上半身は巨大な人型で、前かがみになり腕を地面に付けている。四つんばいのような形で紫の目がついた顔らしき部分を三人へ向けていた。下半身は木の幹のように地面に繋がって巨体を支えている。恐らく地下から現れたのだろう。背中からは触手が無数に生えて無造作に振り回している。その力は凄まじく、触手が当たったビルは簡単に崩れ落ちてしまった。
苦戦していると、後ろからユノとトガスが走ってきた。
『一旦退け!そいつは何か策を持って挑まないと倒せない!』
合流した二チームは路地裏に隠れ、トガスがテラ、ヴァルガから受けた通信の内容を話した。

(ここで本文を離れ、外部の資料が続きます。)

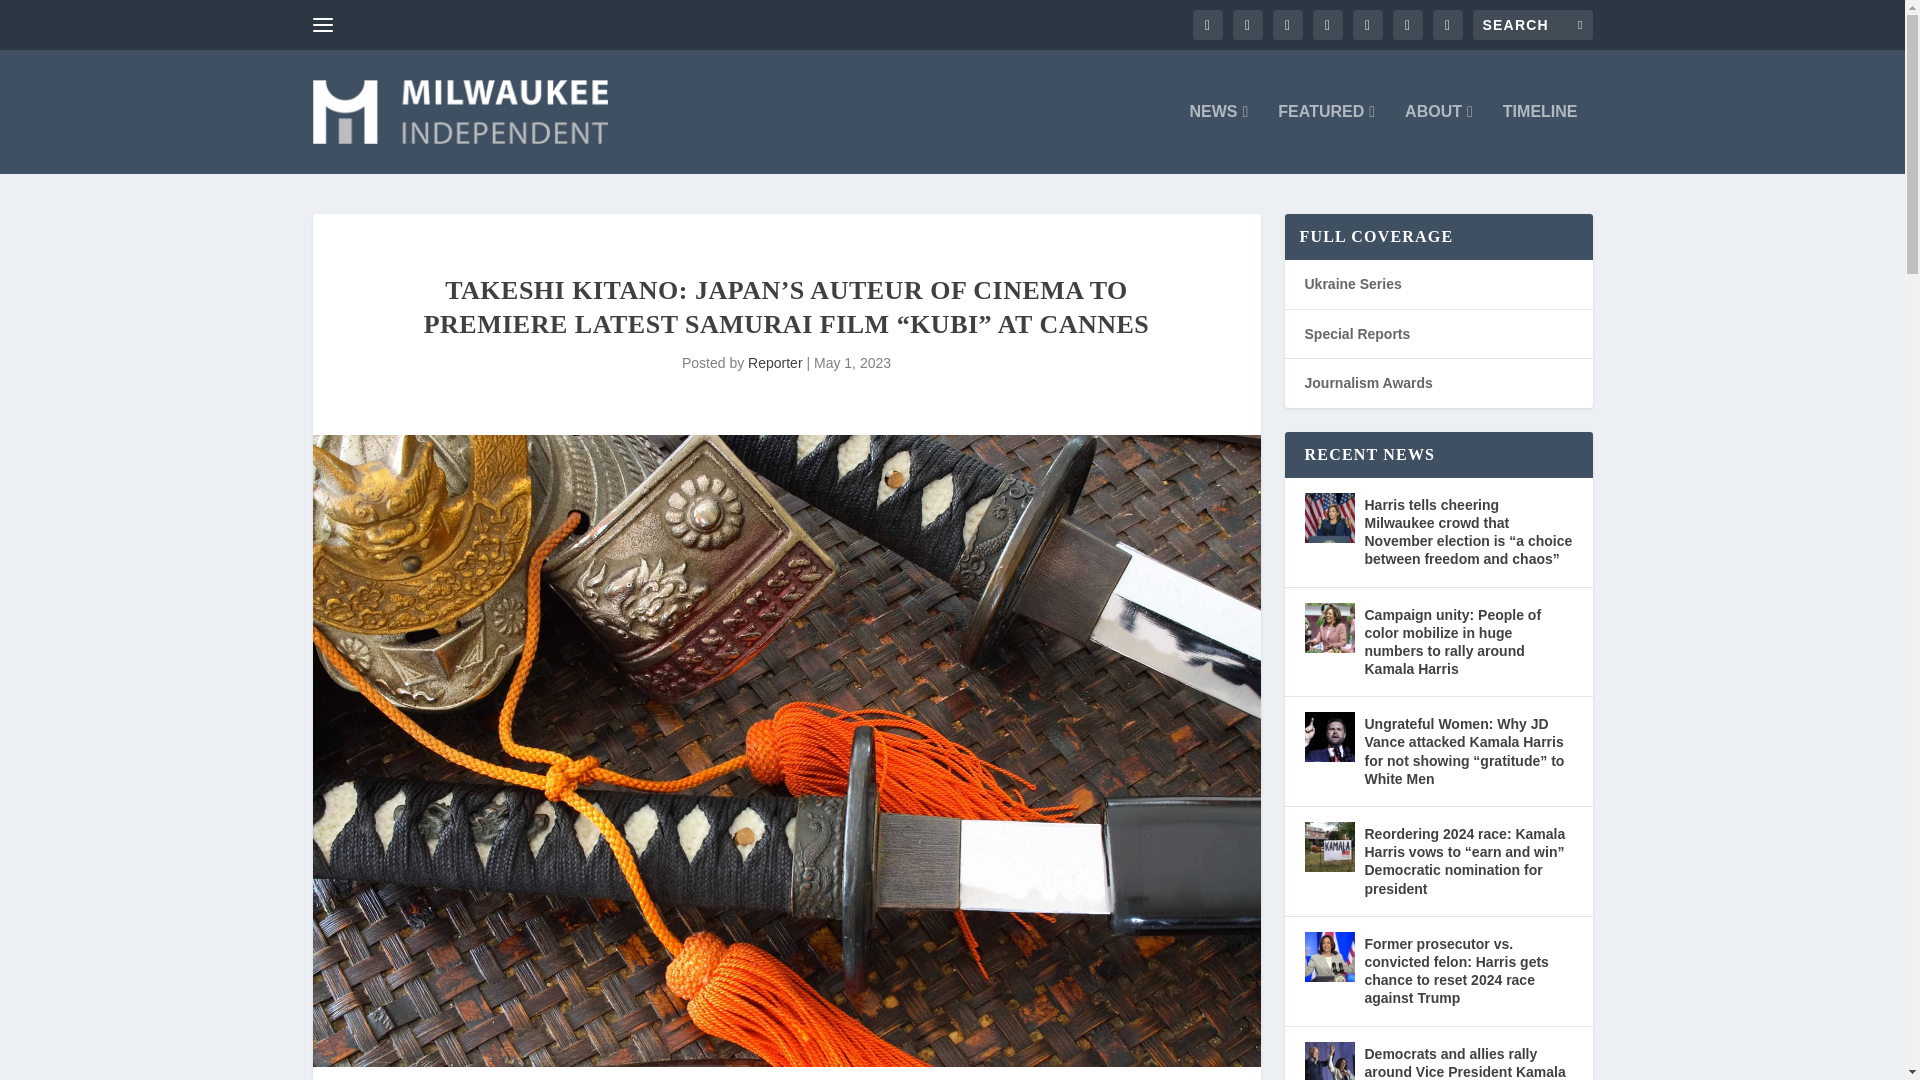 Image resolution: width=1920 pixels, height=1080 pixels. What do you see at coordinates (1532, 24) in the screenshot?
I see `Search for:` at bounding box center [1532, 24].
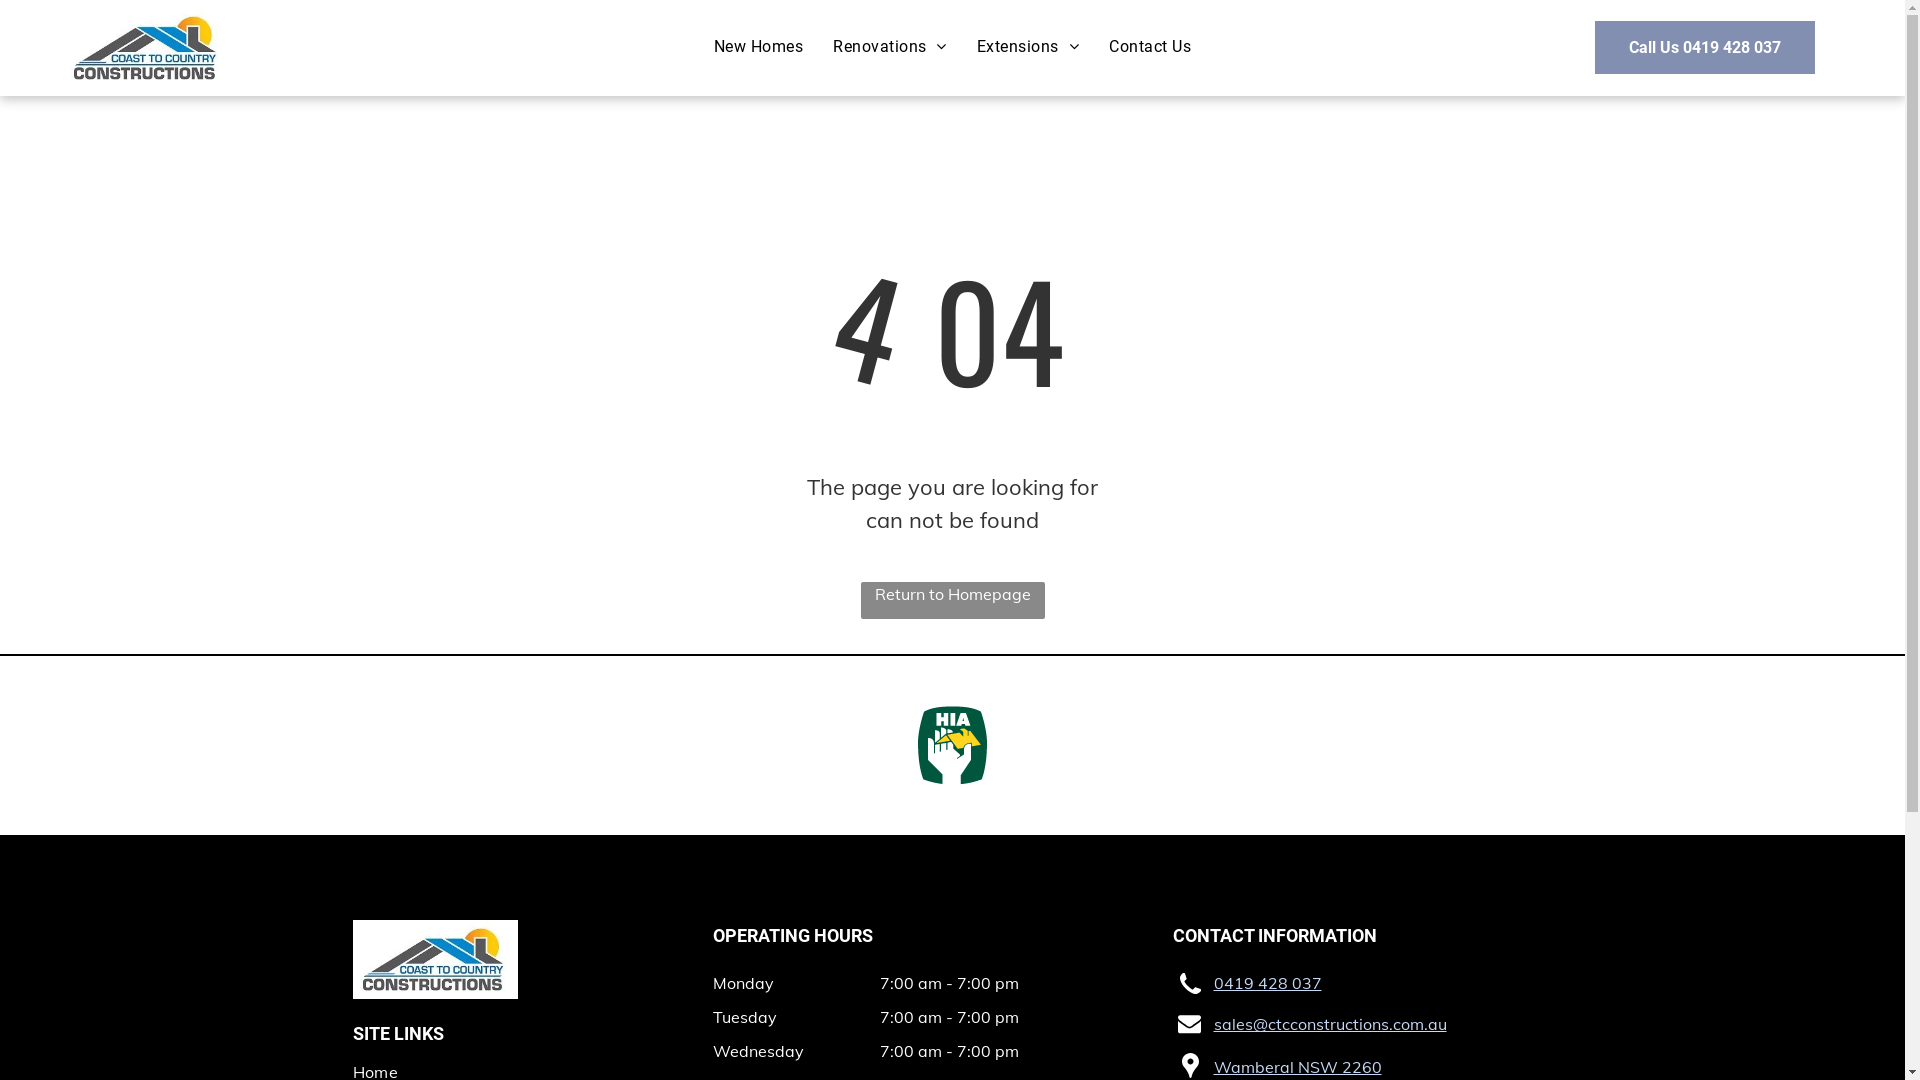  What do you see at coordinates (1298, 1067) in the screenshot?
I see `Wamberal NSW 2260` at bounding box center [1298, 1067].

「ならアイツは進化し続ける生命体の第三の形態だって言うの!?」
「第一形態でもザック達は撃破できなかったんだろ!いくら弱点があるからといって、近づくことさえできねぇよ!」
ライアとレイモンドが溜め息を吐く。
『だが、進むためにもヤツを撃退しなければ。行動、出現パターンから予測するに、おそらくヤツの目的は我々の足止め、又は抹殺だろう。オラクルの本体を撃破するためにはヤツの撃破も避けては通れないのかもな。』
『だが、策が無いぜ?』
メアスがお手あげだという仕草を見せ、ユノも何も思いつかない様だった。
「・・・五人で一斉にかかるしかないか。」
結局良い案は浮かばず、力押しで巨大生命体を撃退することになった。
五人は一斉に路地裏から飛び出した。